** Assigned task **
Only these lines of the data below are wanted: the one with "Where should I click to: Select the 11级", the one with "has width=655, height=714.", and any lines between them, each repeated exactly.

Records from a collection:
——————————

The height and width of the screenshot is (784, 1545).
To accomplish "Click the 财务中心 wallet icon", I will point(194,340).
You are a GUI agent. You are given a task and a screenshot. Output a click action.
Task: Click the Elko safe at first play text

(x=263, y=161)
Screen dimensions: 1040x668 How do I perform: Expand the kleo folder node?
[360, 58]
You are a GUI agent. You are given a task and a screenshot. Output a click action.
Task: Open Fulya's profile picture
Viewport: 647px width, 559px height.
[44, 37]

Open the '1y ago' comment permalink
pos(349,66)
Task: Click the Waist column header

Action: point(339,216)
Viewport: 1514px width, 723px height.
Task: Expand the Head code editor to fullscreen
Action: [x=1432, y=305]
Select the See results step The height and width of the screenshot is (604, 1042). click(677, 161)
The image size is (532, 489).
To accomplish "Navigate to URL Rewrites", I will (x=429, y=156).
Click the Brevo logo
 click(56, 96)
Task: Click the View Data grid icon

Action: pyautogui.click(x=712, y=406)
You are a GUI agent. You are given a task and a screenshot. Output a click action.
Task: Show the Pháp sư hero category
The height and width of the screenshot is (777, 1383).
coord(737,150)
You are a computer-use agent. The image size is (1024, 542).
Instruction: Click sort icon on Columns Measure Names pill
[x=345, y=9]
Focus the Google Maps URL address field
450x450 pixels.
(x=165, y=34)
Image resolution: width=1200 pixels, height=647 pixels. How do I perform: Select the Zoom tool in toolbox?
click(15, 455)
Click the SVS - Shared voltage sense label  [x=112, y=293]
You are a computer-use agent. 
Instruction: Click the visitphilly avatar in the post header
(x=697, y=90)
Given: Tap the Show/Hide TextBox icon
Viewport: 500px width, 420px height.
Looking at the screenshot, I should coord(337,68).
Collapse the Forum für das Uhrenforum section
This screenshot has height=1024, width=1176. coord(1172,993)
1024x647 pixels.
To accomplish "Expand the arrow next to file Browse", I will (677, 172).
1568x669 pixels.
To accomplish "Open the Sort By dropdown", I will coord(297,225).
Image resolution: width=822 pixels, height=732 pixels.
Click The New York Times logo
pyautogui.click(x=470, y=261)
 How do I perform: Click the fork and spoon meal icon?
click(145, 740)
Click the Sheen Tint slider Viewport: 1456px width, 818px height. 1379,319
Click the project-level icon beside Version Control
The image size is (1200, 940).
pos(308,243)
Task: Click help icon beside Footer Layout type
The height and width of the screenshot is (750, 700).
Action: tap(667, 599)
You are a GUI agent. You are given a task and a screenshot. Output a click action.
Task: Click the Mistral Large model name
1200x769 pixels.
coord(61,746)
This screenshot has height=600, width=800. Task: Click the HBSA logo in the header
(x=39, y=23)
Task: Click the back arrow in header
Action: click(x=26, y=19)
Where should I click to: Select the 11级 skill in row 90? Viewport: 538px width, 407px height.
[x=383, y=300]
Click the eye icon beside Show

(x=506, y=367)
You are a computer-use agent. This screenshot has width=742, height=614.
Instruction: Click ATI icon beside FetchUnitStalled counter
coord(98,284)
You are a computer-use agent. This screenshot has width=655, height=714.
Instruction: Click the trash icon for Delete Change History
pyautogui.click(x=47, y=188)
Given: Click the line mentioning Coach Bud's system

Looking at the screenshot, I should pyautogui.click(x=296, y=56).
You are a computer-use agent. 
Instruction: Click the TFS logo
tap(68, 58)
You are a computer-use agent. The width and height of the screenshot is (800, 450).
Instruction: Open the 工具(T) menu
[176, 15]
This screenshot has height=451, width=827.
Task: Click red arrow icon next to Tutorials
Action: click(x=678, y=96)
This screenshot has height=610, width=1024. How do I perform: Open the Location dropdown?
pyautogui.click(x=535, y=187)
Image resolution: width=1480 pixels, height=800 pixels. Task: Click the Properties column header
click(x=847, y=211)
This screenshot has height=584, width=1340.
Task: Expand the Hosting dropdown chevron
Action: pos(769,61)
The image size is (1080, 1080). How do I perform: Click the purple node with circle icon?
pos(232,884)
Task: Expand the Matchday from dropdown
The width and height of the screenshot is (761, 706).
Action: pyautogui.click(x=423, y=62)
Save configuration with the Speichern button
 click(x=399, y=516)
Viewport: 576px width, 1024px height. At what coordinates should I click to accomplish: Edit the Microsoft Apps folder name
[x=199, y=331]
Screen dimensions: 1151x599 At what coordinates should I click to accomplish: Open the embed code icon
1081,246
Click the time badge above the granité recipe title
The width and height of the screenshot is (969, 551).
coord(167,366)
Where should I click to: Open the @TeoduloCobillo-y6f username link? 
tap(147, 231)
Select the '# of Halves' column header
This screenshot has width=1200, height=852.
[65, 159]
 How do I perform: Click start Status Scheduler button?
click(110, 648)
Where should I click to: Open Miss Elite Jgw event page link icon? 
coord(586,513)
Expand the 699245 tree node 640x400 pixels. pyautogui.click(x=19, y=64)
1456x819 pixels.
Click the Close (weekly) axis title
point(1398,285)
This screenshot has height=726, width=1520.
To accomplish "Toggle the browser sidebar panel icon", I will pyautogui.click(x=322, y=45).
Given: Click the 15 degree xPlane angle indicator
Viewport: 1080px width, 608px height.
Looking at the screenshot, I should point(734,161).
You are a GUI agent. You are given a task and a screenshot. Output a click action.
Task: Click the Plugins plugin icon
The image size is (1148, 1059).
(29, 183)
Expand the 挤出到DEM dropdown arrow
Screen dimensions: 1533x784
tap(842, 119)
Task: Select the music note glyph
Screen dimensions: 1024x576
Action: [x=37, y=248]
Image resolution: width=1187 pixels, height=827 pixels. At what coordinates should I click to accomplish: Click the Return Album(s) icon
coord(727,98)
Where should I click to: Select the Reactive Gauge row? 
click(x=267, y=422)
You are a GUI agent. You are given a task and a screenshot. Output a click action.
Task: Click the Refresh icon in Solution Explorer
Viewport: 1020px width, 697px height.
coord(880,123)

——————————

** Task output **
Where should I click to: Select the 11级 skill in row 90? Viewport: 538px width, 407px height.
[x=383, y=300]
Click the eye icon beside Show

(x=506, y=367)
You are a computer-use agent. This screenshot has width=742, height=614.
Instruction: Click ATI icon beside FetchUnitStalled counter
coord(98,284)
You are a computer-use agent. This screenshot has width=655, height=714.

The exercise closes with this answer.